Pubblicato: 20/06/2025 22:22

Il caso dell’omicidio di Chiara Poggi, avvenuto il 13 agosto 2007 a Garlasco, torna prepotentemente sotto i riflettori grazie a una nuova svolta investigativa. Questa sera Quarto Grado, in onda su Rete 4, dedicherà ampio spazio all’incidente probatorio disposto dalla Procura di Pavia, che ha portato alla riesumazione di alcuni reperti mai analizzati in precedenza. Si tratta di oggetti apparentemente banali, come vasetti di Fruttolo, un brick di tè, una buccia di banana e un frammento insanguinato di tappetino: elementi che potrebbero contenere tracce di Dna potenzialmente decisive.

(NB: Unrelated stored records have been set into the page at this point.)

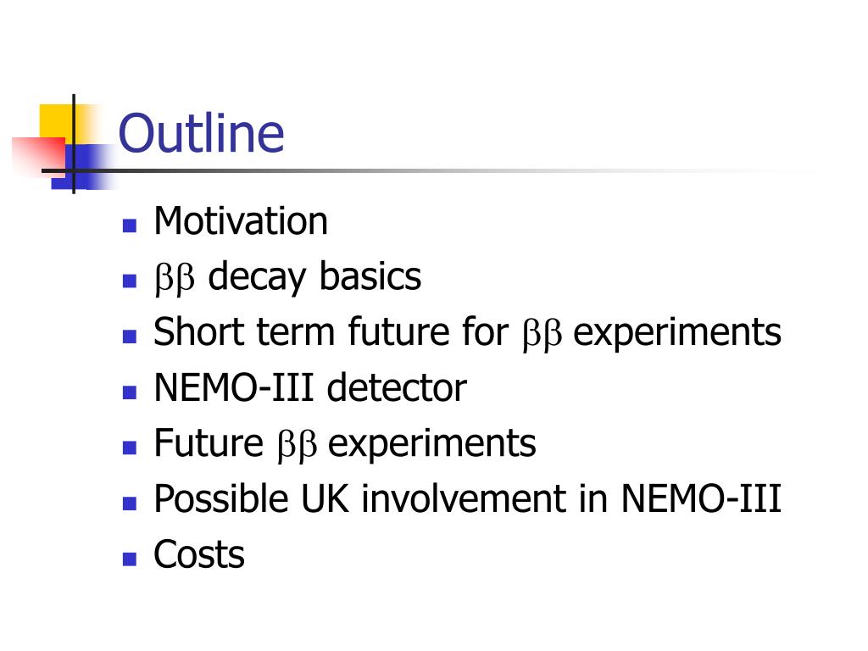Screen dimensions: 868x651
Task: Click Possible UK involvement in NEMO-III
Action: 468,498
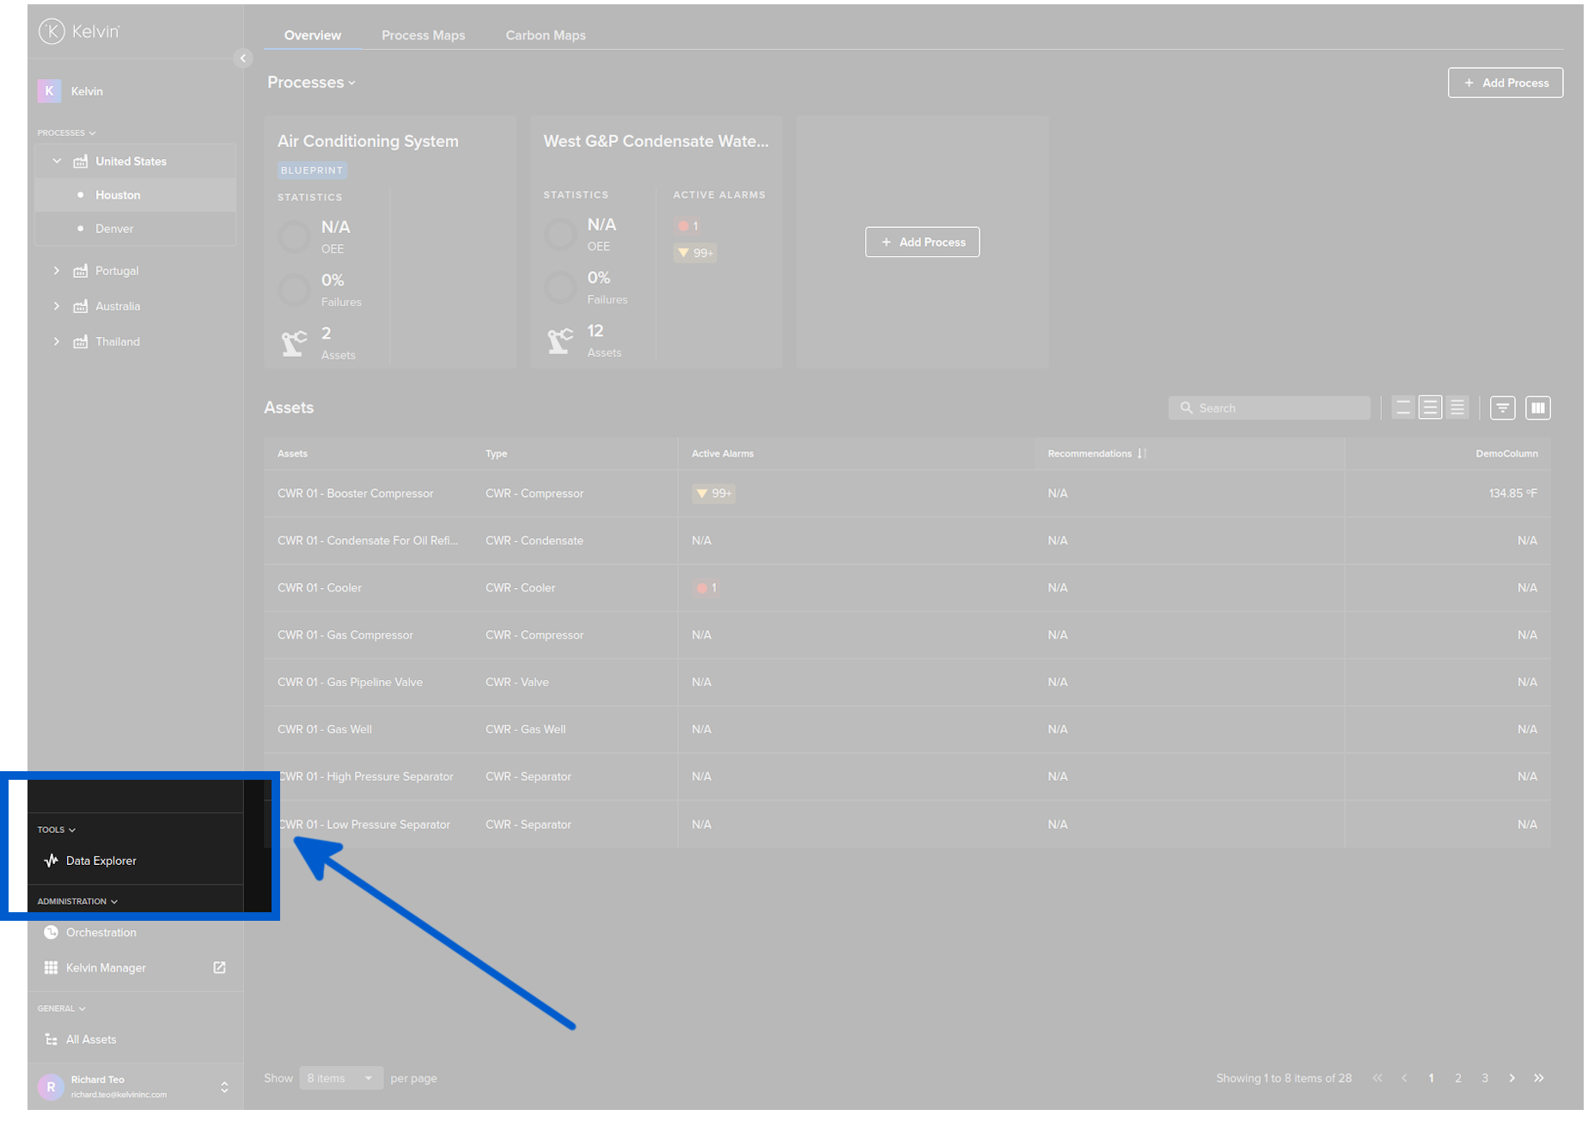Sort by the Recommendations column icon
The image size is (1588, 1128).
coord(1141,454)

A far discutere è anche la recente iscrizione nel registro degli indagati di Andrea Sempio, amico di Chiara, mai coinvolto ufficialmente nell’inchiesta fino a pochi anni fa. Il suo nome era emerso tempo fa in una perizia di parte, a seguito di una presunta traccia biologica trovata sulla tastiera del computer della vittima. Oggi, questa ipotesi investigativa prende nuova forza e viene rilanciata dalle indagini della Procura, con l’obiettivo di individuare soggetti diversi da Alberto Stasi, ex fidanzato di Chiara e condannato in via definitiva nel 2015 a 16 anni di carcere.

A Quarto Grado, l’avvocato di Sempio, Massimo Lovati, ha dichiarato: «Ora sono più sereno, ma ho avuto un incubo in cui tutto riemergeva, ero sudato». Le sue parole riflettono la tensione legata a questa riapertura del caso. La trasmissione Mediaset ricostruisce i dettagli di questa nuova fase, evidenziando come la giustizia stia cercando di fare luce su un delitto che, a distanza di quasi vent’anni, continua a sollevare dubbi e interrogativi.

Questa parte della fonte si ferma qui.